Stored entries
+ + + +

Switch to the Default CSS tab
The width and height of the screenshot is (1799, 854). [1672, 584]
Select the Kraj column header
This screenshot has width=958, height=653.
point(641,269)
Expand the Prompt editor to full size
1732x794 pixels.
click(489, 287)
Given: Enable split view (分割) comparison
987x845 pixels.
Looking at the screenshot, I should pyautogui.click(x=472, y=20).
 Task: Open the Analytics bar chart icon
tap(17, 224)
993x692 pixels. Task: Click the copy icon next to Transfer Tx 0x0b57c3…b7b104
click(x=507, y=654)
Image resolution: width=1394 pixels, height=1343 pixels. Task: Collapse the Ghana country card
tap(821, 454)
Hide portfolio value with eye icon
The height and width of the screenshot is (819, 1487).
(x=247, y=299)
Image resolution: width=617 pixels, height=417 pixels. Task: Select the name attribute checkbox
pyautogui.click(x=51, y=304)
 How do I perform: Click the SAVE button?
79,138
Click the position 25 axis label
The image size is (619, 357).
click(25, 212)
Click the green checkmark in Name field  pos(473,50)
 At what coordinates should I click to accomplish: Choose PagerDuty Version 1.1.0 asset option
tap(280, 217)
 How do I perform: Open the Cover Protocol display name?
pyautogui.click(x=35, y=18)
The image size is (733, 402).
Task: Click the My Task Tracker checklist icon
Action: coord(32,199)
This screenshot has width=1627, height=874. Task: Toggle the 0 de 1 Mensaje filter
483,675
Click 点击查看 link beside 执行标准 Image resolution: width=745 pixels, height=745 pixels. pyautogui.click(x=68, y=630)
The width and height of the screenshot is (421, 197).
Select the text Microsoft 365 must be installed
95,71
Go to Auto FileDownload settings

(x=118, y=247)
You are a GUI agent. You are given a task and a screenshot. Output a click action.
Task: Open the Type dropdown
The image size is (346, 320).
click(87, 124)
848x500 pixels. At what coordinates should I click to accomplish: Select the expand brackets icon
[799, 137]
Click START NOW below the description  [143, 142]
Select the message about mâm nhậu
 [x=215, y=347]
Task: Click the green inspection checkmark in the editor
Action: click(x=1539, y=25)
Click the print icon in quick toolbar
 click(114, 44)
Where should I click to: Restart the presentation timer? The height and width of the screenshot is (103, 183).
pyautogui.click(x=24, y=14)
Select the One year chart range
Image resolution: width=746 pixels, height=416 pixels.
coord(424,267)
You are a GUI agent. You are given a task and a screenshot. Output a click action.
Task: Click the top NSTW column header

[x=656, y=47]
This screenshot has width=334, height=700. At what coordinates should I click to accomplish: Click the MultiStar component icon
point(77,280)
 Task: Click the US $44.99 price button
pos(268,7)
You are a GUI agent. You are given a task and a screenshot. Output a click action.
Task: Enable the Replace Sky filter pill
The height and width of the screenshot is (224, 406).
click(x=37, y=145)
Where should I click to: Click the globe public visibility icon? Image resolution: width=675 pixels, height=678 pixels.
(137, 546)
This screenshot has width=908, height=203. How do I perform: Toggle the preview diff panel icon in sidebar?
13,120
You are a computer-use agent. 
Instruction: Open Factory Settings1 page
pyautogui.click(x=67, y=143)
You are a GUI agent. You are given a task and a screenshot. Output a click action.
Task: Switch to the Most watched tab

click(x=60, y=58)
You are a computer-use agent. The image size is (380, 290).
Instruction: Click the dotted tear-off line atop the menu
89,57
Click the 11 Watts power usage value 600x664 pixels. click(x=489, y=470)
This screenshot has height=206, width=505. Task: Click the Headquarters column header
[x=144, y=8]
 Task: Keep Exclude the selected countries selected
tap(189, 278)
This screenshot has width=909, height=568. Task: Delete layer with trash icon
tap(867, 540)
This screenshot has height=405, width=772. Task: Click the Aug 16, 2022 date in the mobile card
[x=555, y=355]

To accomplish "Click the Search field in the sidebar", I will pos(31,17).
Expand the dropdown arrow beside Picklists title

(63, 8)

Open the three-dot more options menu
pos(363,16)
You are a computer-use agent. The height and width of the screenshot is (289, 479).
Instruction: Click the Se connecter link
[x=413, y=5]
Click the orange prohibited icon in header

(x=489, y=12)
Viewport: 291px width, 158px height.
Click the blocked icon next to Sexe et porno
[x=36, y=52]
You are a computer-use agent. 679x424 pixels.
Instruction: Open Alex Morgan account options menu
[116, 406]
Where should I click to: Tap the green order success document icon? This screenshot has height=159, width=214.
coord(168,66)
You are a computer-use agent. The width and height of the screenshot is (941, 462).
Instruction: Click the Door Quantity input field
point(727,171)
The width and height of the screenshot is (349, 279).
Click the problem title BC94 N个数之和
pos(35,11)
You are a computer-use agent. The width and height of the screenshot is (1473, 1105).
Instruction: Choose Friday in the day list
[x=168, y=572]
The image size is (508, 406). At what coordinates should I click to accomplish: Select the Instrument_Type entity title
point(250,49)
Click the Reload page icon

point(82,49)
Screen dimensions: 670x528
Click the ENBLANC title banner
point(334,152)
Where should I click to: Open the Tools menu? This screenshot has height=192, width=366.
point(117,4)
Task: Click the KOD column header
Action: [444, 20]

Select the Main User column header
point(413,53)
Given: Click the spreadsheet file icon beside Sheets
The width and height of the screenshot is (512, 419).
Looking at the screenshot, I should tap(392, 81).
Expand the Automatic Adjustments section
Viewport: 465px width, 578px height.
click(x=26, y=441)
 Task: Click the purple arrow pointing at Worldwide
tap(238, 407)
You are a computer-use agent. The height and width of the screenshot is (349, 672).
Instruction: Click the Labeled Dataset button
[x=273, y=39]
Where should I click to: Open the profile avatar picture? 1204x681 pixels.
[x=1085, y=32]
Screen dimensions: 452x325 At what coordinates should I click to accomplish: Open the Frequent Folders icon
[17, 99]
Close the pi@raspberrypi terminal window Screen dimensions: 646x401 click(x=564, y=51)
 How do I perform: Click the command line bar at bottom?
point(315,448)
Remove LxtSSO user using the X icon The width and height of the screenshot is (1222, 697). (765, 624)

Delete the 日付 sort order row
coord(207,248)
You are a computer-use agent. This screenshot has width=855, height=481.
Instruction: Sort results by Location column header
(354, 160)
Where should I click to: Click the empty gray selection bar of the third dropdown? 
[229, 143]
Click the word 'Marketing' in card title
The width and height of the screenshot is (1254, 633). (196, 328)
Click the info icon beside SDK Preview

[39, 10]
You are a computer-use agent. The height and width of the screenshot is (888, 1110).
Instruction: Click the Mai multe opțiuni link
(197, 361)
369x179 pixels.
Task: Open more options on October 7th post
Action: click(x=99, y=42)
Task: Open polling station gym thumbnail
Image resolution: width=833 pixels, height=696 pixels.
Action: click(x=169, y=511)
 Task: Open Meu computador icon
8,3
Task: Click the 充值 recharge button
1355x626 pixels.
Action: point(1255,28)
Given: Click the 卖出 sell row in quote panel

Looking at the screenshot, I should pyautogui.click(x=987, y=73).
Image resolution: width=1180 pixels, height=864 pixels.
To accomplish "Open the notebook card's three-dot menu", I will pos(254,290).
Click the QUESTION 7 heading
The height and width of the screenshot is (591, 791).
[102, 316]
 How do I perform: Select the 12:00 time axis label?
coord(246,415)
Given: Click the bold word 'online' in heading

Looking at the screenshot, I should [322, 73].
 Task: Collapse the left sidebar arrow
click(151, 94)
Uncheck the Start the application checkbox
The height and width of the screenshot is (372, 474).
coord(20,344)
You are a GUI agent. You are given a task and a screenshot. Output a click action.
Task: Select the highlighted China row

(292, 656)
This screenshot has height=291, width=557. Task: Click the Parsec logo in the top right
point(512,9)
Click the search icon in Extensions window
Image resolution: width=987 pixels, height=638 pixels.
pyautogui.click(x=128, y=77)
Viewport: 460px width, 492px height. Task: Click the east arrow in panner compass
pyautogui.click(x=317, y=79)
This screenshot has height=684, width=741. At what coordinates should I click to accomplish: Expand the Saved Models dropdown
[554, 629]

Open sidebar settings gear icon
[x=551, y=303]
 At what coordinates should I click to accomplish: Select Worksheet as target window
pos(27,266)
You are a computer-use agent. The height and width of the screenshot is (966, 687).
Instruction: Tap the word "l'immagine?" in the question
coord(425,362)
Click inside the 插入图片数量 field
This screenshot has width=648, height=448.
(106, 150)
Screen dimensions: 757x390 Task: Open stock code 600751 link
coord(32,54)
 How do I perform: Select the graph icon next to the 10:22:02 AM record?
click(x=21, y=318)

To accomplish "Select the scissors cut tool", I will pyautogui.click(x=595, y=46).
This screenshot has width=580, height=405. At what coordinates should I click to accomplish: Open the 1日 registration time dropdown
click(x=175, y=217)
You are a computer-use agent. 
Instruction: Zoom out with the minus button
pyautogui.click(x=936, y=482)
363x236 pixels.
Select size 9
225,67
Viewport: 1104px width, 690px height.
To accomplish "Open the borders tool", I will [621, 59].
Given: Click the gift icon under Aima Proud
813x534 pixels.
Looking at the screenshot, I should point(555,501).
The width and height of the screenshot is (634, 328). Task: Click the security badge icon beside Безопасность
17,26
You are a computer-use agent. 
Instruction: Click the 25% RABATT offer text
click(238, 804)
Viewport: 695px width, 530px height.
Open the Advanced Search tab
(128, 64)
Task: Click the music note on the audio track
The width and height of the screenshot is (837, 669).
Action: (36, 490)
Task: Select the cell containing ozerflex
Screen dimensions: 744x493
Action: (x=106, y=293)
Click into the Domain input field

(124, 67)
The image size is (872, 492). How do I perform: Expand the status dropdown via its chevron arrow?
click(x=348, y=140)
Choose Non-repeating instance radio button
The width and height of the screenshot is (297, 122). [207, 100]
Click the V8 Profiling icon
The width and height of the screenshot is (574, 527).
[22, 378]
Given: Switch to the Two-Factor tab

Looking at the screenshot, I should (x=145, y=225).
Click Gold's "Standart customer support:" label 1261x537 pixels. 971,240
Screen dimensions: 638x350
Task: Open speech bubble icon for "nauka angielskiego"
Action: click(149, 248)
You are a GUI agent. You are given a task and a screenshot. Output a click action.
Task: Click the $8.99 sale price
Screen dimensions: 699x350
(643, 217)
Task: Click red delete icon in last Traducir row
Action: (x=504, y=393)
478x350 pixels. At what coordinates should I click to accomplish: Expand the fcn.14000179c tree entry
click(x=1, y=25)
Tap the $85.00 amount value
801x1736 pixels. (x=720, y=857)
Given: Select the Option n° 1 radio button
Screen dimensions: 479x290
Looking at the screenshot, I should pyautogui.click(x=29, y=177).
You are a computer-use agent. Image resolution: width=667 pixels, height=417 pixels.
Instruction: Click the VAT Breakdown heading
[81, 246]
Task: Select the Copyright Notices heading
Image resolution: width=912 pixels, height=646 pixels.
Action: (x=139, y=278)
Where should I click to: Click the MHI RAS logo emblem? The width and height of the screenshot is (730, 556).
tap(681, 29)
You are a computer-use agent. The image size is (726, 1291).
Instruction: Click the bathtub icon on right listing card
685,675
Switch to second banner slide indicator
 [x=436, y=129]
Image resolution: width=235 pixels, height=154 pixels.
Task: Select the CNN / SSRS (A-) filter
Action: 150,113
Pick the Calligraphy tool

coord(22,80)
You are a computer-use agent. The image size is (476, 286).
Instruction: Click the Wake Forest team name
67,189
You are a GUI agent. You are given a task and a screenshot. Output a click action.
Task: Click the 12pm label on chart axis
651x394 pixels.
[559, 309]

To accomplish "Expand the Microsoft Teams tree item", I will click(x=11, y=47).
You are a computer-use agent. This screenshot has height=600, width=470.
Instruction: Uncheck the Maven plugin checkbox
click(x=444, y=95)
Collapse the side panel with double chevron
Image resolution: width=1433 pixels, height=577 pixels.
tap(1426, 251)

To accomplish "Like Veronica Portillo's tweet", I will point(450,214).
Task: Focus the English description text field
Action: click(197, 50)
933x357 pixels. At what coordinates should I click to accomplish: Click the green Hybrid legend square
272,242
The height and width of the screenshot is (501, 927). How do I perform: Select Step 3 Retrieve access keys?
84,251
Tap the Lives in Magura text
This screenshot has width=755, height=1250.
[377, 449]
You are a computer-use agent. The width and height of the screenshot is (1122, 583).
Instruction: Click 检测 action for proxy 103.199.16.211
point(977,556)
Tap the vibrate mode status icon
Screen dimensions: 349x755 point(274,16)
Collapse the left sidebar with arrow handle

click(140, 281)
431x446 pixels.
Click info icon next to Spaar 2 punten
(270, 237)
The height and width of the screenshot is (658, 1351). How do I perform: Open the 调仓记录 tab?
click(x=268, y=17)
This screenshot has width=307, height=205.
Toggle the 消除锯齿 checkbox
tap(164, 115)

+ + + +

• What needs to be done: Go through the entries. Report every line that contains the word "Enable".

• Response box:
Given: Enable split view (分割) comparison
Task: Enable the Replace Sky filter pill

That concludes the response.